INSTRUCTIONS FOR THE TASK: Among the entries below, find the line with "Bán Buôn Socola Valentine (186, 142)", then quote it and each following line up to and including the line with "[Bán buôn, bán lẻ", and nothing else.

Stored items:

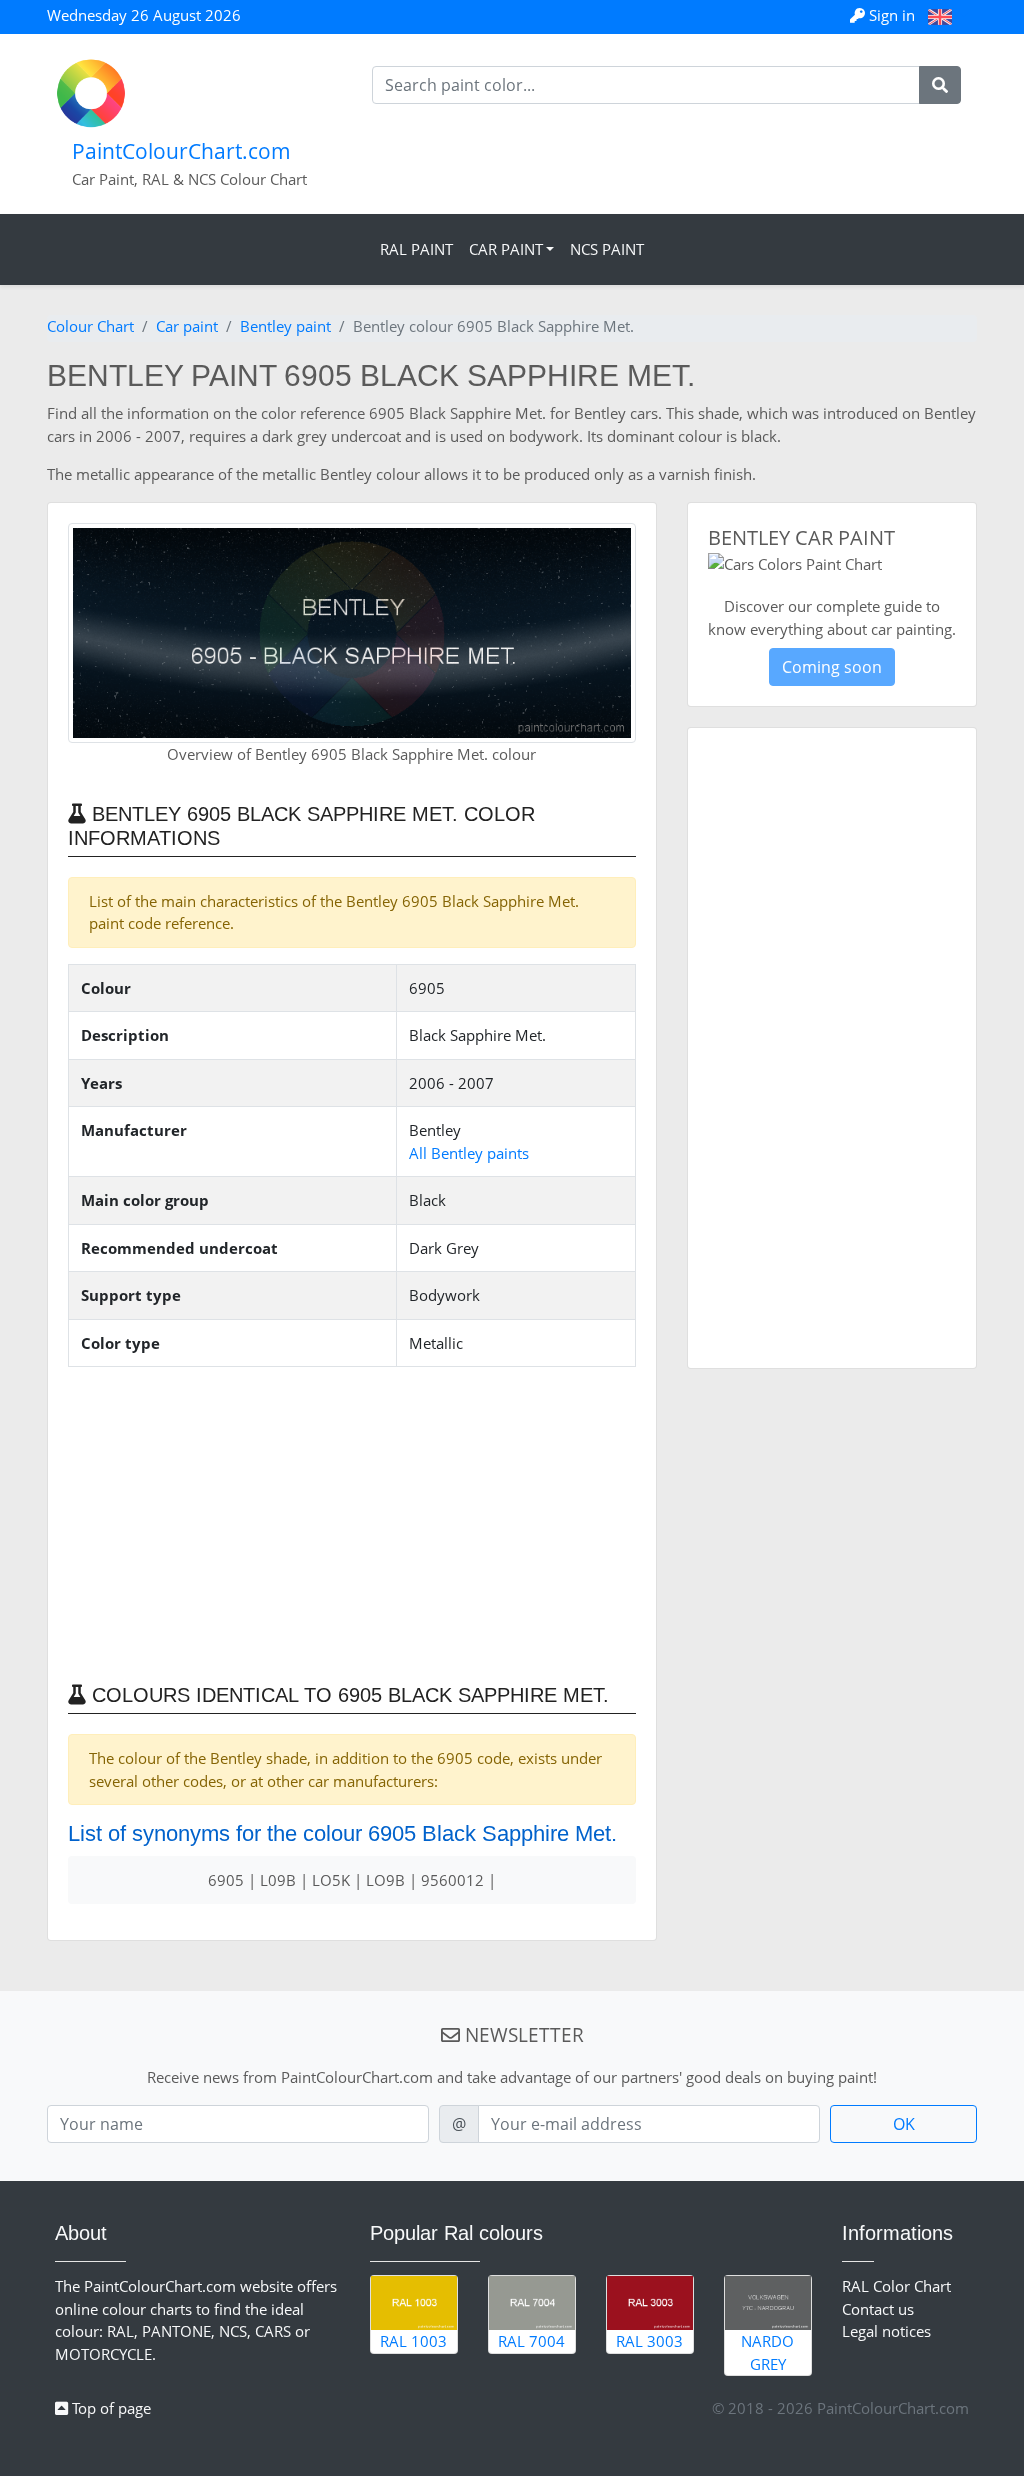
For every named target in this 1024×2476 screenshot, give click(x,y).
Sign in (892, 15)
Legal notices (886, 2331)
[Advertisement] (352, 1523)
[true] (940, 85)
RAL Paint (416, 249)
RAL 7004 (531, 2341)
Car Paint (506, 249)
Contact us (878, 2309)
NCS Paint (607, 249)
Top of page (109, 2408)
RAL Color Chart (896, 2286)
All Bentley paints (469, 1153)
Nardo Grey (767, 2352)
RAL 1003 (413, 2341)
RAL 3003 (649, 2341)
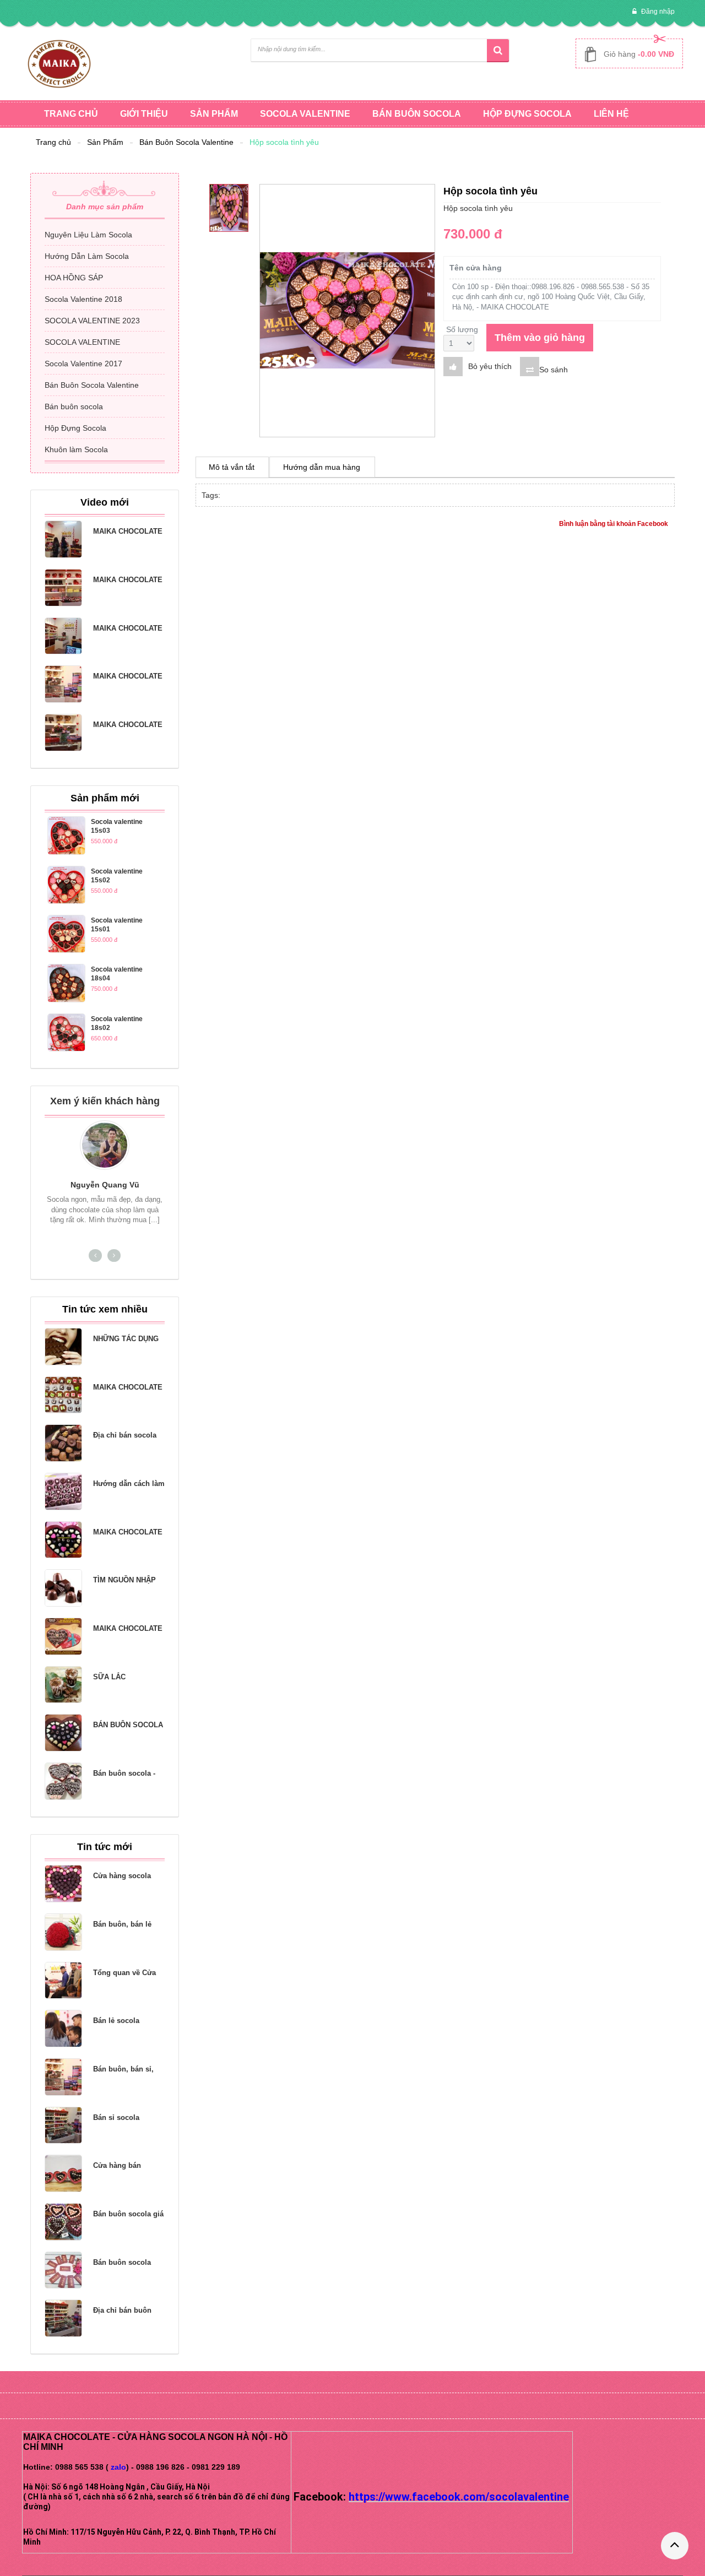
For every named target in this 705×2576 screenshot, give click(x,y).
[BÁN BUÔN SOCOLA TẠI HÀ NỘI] (63, 1732)
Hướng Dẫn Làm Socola (87, 256)
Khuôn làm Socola (76, 449)
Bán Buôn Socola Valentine (186, 142)
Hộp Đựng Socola (75, 428)
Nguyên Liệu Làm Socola (88, 234)
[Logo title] (59, 62)
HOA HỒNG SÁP (74, 277)
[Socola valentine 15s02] (66, 885)
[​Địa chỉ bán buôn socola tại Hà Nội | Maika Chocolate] (63, 2318)
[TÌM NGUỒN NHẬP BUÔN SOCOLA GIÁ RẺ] (63, 1588)
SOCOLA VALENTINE (82, 342)
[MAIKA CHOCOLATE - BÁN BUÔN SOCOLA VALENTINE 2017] (63, 1636)
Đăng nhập (657, 11)
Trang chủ (53, 142)
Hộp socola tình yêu (284, 142)
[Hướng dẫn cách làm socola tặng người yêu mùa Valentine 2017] (63, 1491)
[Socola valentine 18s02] (66, 1032)
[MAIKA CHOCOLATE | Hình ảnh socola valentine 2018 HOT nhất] (63, 684)
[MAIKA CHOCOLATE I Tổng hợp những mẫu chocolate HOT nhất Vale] (63, 539)
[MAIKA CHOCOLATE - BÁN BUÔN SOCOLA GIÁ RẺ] (63, 1395)
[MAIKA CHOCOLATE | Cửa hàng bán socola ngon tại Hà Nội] (63, 636)
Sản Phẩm (105, 142)
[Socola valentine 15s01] (66, 934)
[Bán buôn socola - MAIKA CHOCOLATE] (63, 1781)
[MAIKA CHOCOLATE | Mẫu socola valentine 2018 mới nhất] (63, 732)
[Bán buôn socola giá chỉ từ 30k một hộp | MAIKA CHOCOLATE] (63, 2222)
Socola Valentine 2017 (83, 363)
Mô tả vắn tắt (231, 467)
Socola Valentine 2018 (83, 299)
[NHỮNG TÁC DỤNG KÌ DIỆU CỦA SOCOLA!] (63, 1346)
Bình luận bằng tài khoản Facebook (613, 524)
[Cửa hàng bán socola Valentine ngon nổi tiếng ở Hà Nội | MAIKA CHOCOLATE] (63, 2173)
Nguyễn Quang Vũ (104, 1185)
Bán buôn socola (74, 406)
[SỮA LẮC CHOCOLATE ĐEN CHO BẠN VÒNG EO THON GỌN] (63, 1685)
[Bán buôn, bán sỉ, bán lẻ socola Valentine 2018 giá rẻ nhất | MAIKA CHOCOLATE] (63, 2077)
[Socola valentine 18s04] (66, 983)
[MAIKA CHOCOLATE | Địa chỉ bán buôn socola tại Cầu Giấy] (63, 587)
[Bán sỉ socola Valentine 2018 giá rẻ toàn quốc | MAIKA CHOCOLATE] (63, 2125)
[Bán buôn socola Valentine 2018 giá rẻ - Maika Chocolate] (63, 2270)
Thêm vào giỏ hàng (540, 337)
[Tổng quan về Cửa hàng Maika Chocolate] (63, 1980)
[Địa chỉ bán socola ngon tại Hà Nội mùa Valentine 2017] (63, 1443)
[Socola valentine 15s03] (66, 835)
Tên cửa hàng (475, 267)
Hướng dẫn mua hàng (321, 467)
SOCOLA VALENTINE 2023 (92, 320)
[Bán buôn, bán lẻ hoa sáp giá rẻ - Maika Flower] (63, 1932)
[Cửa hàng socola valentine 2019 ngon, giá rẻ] (63, 1883)
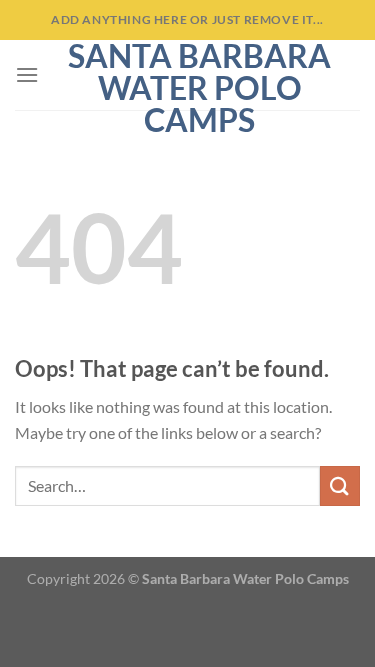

TASK SOLUTION:
Bán Buôn Socola Valentine (186, 142)
Hộp Đựng Socola (75, 428)
Nguyên Liệu Làm Socola (88, 234)
[Logo title] (59, 62)
HOA HỒNG SÁP (74, 277)
[Socola valentine 15s02] (66, 885)
[​Địa chỉ bán buôn socola tại Hà Nội | Maika Chocolate] (63, 2318)
[TÌM NGUỒN NHẬP BUÔN SOCOLA GIÁ RẺ] (63, 1588)
SOCOLA VALENTINE (82, 342)
[MAIKA CHOCOLATE - BÁN BUÔN SOCOLA VALENTINE 2017] (63, 1636)
Đăng nhập (657, 11)
Trang chủ (53, 142)
Hộp socola tình yêu (284, 142)
[Hướng dẫn cách làm socola tặng người yêu mùa Valentine 2017] (63, 1491)
[Socola valentine 18s02] (66, 1032)
[MAIKA CHOCOLATE | Hình ảnh socola valentine 2018 HOT nhất] (63, 684)
[MAIKA CHOCOLATE I Tổng hợp những mẫu chocolate HOT nhất Vale] (63, 539)
[MAIKA CHOCOLATE - BÁN BUÔN SOCOLA GIÁ RẺ] (63, 1395)
[MAIKA CHOCOLATE | Cửa hàng bán socola ngon tại Hà Nội] (63, 636)
Sản Phẩm (105, 142)
[Socola valentine 15s01] (66, 934)
[Bán buôn socola - MAIKA CHOCOLATE] (63, 1781)
[MAIKA CHOCOLATE | Mẫu socola valentine 2018 mới nhất] (63, 732)
[Bán buôn socola giá chỉ từ 30k một hộp | MAIKA CHOCOLATE] (63, 2222)
Socola Valentine 2017 (83, 363)
Mô tả vắn tắt (231, 467)
Socola Valentine 2018 (83, 299)
[NHỮNG TÁC DỤNG KÌ DIỆU CỦA SOCOLA!] (63, 1346)
Bình luận bằng tài khoản Facebook (613, 524)
[Cửa hàng bán socola Valentine ngon nổi tiếng ở Hà Nội | MAIKA CHOCOLATE] (63, 2173)
Nguyễn Quang Vũ (104, 1185)
Bán buôn socola (74, 406)
[SỮA LẮC CHOCOLATE ĐEN CHO BẠN VÒNG EO THON GỌN] (63, 1685)
[Bán buôn, bán sỉ, bán lẻ socola Valentine 2018 giá rẻ nhất | MAIKA CHOCOLATE] (63, 2077)
[Socola valentine 18s04] (66, 983)
[MAIKA CHOCOLATE | Địa chỉ bán buôn socola tại Cầu Giấy] (63, 587)
[Bán sỉ socola Valentine 2018 giá rẻ toàn quốc | MAIKA CHOCOLATE] (63, 2125)
[Bán buôn socola Valentine 2018 giá rẻ - Maika Chocolate] (63, 2270)
Thêm vào giỏ hàng (540, 337)
[Tổng quan về Cửa hàng Maika Chocolate] (63, 1980)
[Địa chỉ bán socola ngon tại Hà Nội mùa Valentine 2017] (63, 1443)
[Socola valentine 15s03] (66, 835)
Tên cửa hàng (475, 267)
Hướng dẫn mua hàng (321, 467)
SOCOLA VALENTINE 2023 (92, 320)
[Bán buôn, bán lẻ hoa sáp giá rẻ - Maika Flower] (63, 1932)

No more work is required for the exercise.